### Entries on locating words and elements
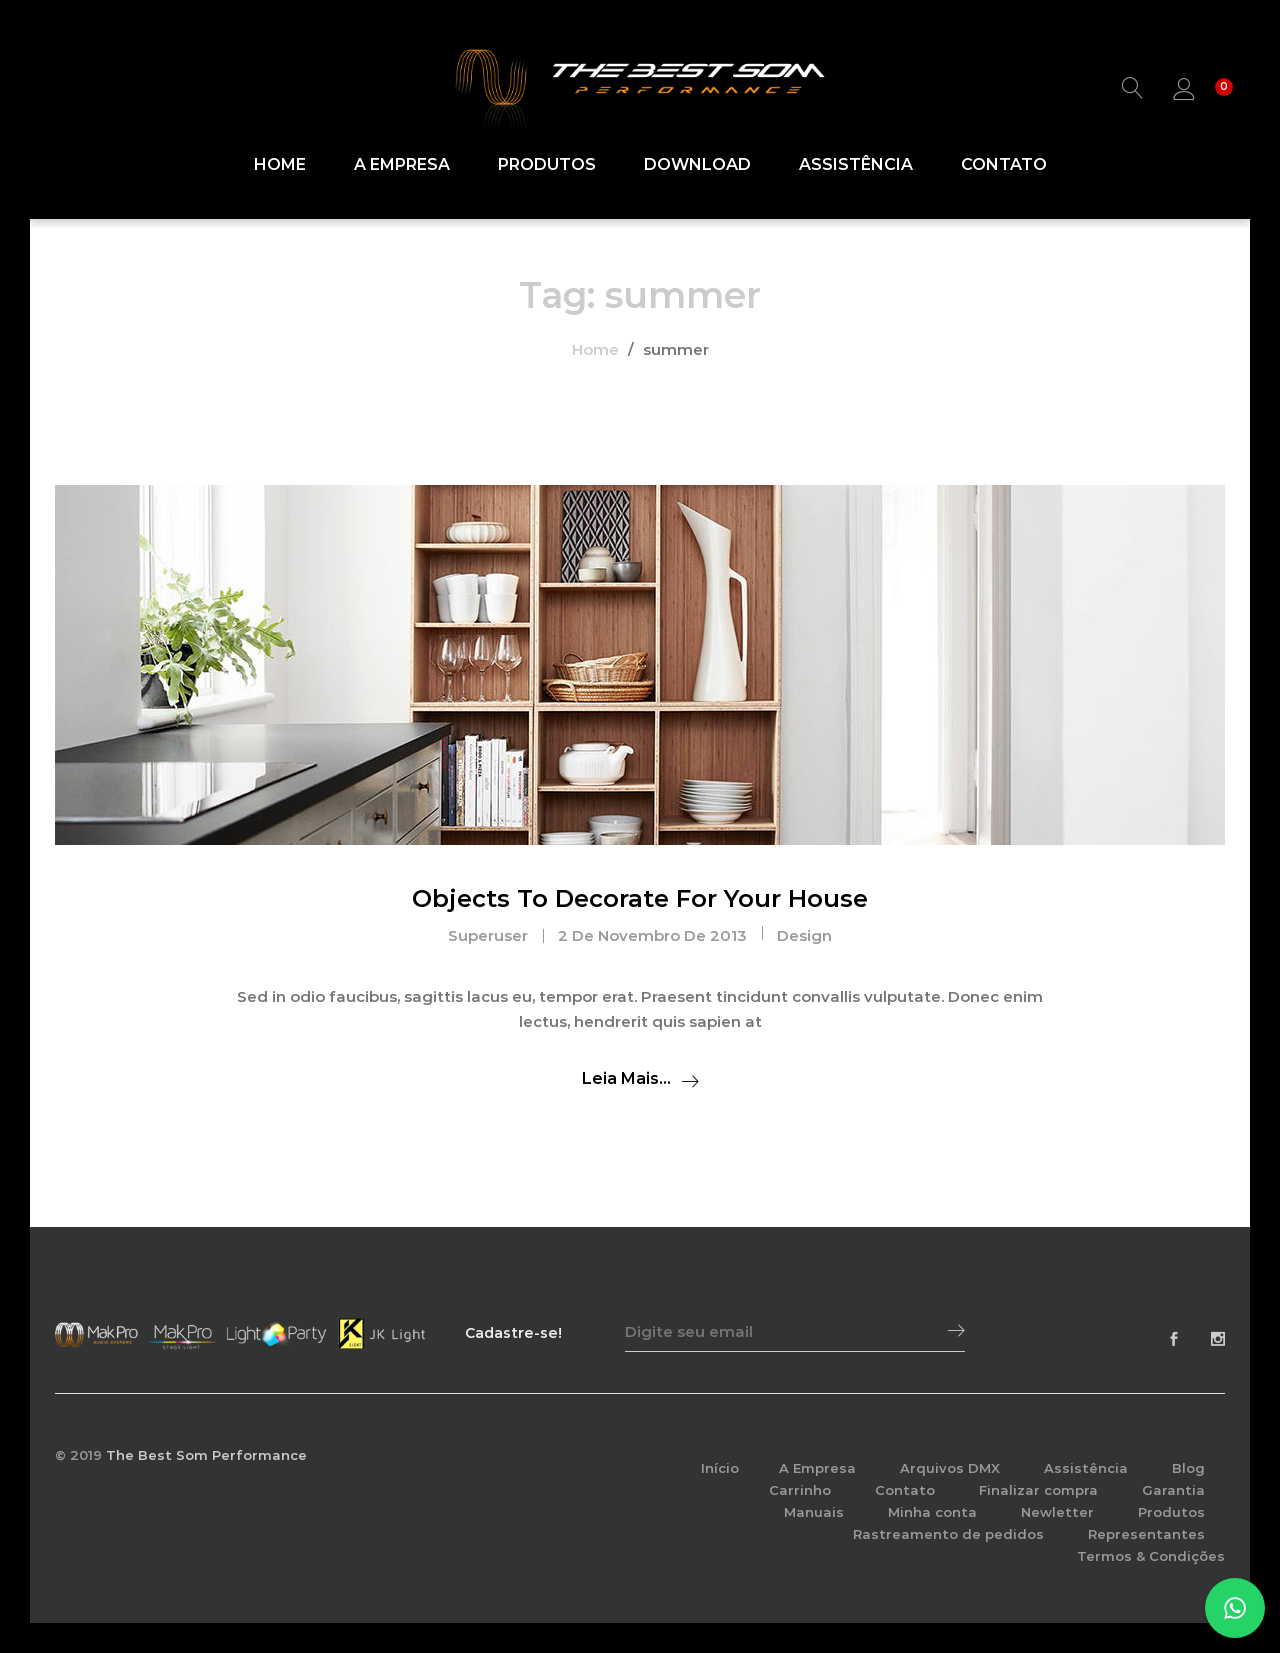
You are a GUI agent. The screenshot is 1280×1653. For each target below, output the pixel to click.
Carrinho (800, 1490)
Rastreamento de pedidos (948, 1534)
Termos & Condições (1151, 1556)
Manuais (814, 1512)
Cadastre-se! (513, 1333)
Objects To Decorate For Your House (640, 898)
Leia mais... (626, 1078)
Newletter (1057, 1512)
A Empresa (402, 165)
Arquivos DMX (950, 1468)
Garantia (1173, 1490)
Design (804, 935)
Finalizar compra (1038, 1490)
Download (697, 165)
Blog (1188, 1468)
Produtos (547, 165)
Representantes (1146, 1534)
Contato (1004, 165)
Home (280, 165)
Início (720, 1468)
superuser (488, 935)
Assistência (856, 165)
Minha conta (932, 1512)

### Given instruction
Reproduce every one of these lines word for word, leaving out the pictures.

### Full response
You are a GUI agent. The screenshot is 1280×1653. For each target below, output the pixel to click.
Carrinho (800, 1490)
Rastreamento de pedidos (948, 1534)
Termos & Condições (1151, 1556)
Manuais (814, 1512)
Cadastre-se! (513, 1333)
Objects To Decorate For Your House (640, 898)
Leia mais... (626, 1078)
Newletter (1057, 1512)
A Empresa (402, 165)
Arquivos DMX (950, 1468)
Garantia (1173, 1490)
Design (804, 935)
Finalizar compra (1038, 1490)
Download (697, 165)
Blog (1188, 1468)
Produtos (547, 165)
Representantes (1146, 1534)
Contato (1004, 165)
Home (280, 165)
Início (720, 1468)
superuser (488, 935)
Assistência (856, 165)
Minha conta (932, 1512)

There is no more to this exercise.